Würde während einer Entsendung in das UK ein Arbeitsunfall geschehen, könnten Leistungserbringer, wie bspw. Krankenhäuser und Arztpraxen, die Behandlungskosten der verunfallten Person selbst in Rechnung stellen, die diese dann direkt begleichen müssten. Im Rahmen der allgemeinen Fürsorgepflicht sollte dann ggf. geregelt werden, ob der Arbeitgeber die selbst beschafften und privat bezahlten Sachleistungen aus Anlass eines Arbeitsunfalls zunächst übernimmt. Die nach dem Austritt in Anspruch genommenen Leistungen wären dann im Wege der Kostenerstattung gegenüber dem zuständigen Unfallversicherungsträger geltend zu machen. Versicherte oder Arbeitgeber sollten daher das Unfallgeschehen so gut wie möglich dokumentieren, entsprechende Belege über die von ihnen bezahlten Leistungen sammeln und diese dann in Deutschland bei der VBG einreichen. 

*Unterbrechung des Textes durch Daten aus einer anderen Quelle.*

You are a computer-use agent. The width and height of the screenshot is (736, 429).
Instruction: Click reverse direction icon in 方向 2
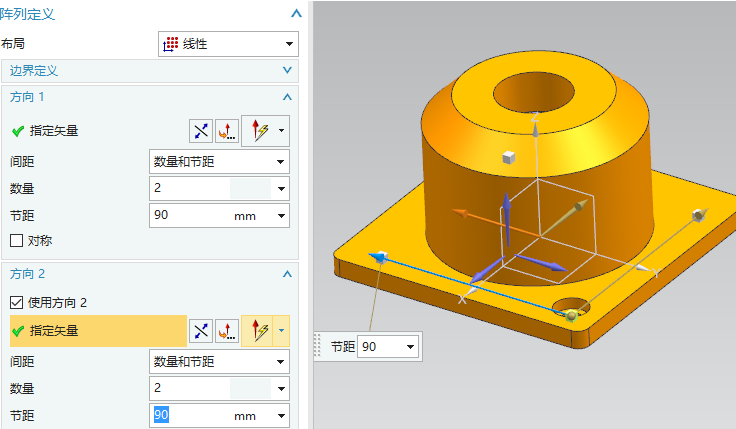point(201,330)
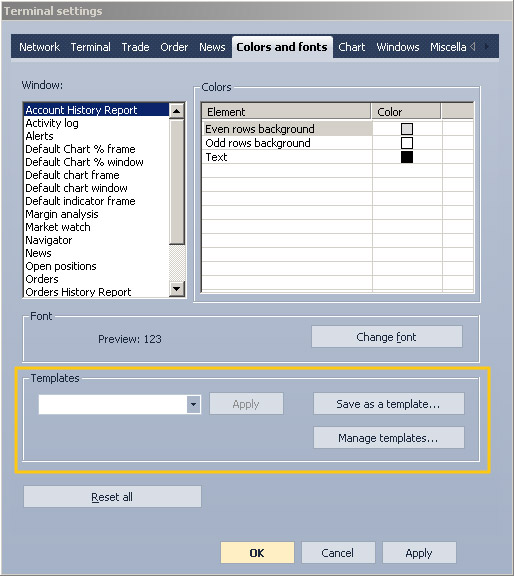Click the Window list scroll up arrow

click(x=177, y=111)
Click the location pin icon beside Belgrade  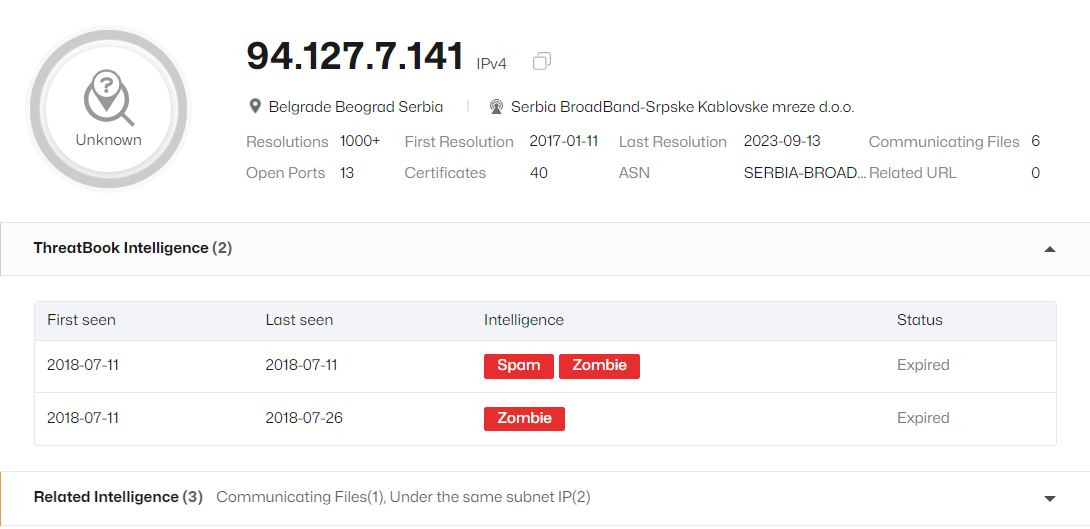tap(254, 106)
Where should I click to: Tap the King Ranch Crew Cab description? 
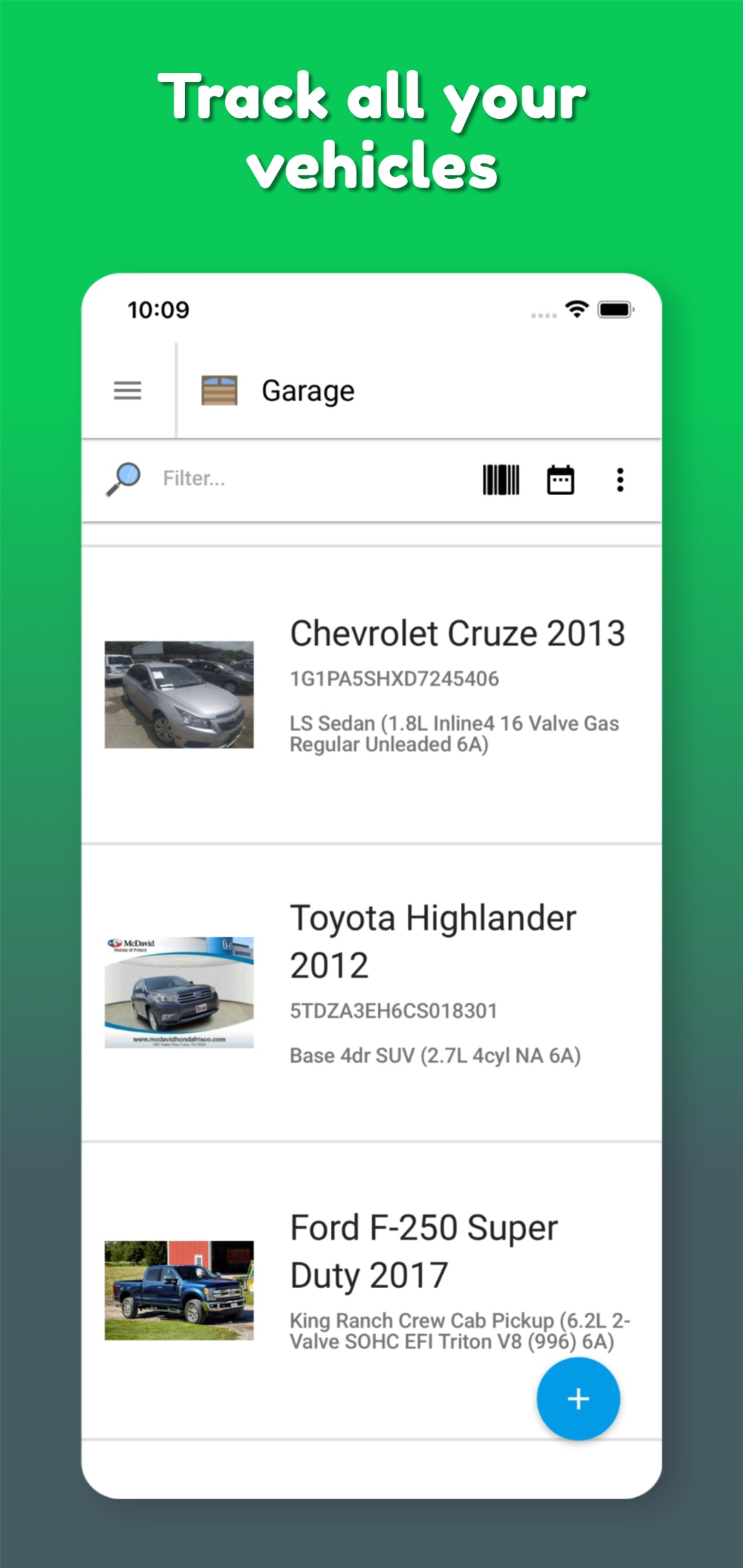click(x=459, y=1331)
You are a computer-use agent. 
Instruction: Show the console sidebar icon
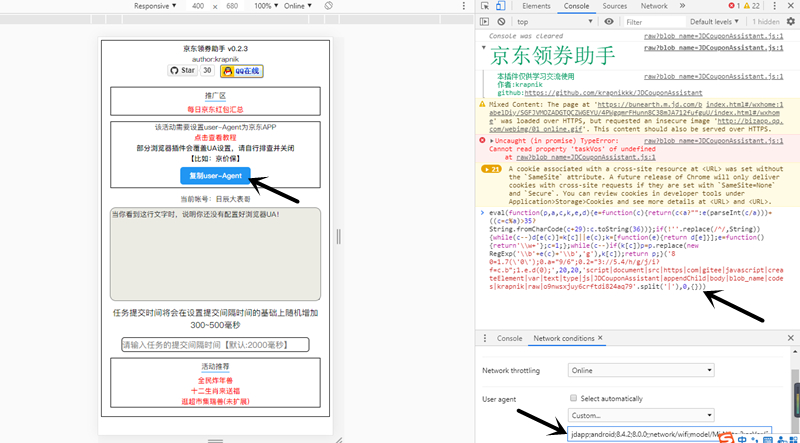[484, 21]
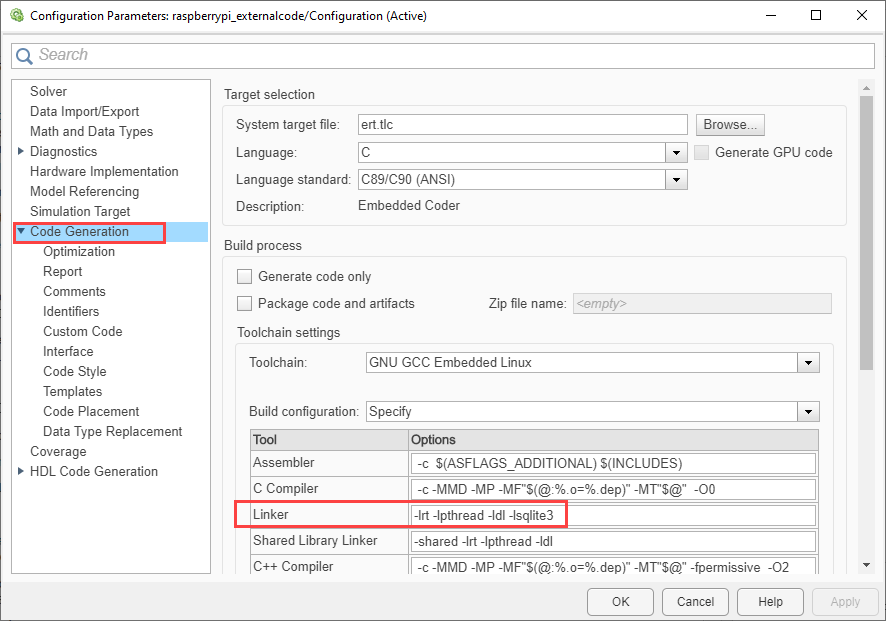The height and width of the screenshot is (621, 886).
Task: Expand the HDL Code Generation node
Action: [x=21, y=472]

Szenario 2  „Verlängerung der Austrittsfrist“

Käme es bis zum nunmehr vereinbarten spätesten Austrittstermin zum 31.10.2019 wiederum nicht zu einem Deal („No-Deal-Brexit“), würde anschließend das Szenario 1 eintreten.

Szenario 3 „Austrittsabkommen“ (Deal)

Erhielte der bisher ausgehandelte Deal zwischen dem UK und der EU doch noch die erforderliche Zustimmung, könnte es auch bei der Austrittsfrist zum 22.05.2019 bleiben. In diesem Fall würden u.a. auch Regelungen für die gesetzliche Unfallversicherung für eine Übergangsphase - bis zum 31.12.2020 - greifen. Das würde bedeuten, dass die aktuell geltenden Verordnungen über die Koordinierung der Systeme der sozialen Sicherheit bis zum Ablauf dieser Übergangsphase zunächst weiterhin Anwendung finden. 

Szenario 4 „Rücktritt vom Brexit“

In diesem Fall würde sich nichts ändern, d.h. die bisher geltenden Verordnungen über die Koordinierung der Systeme der sozialen Sicherheit würden weiterhin Anwendung finden.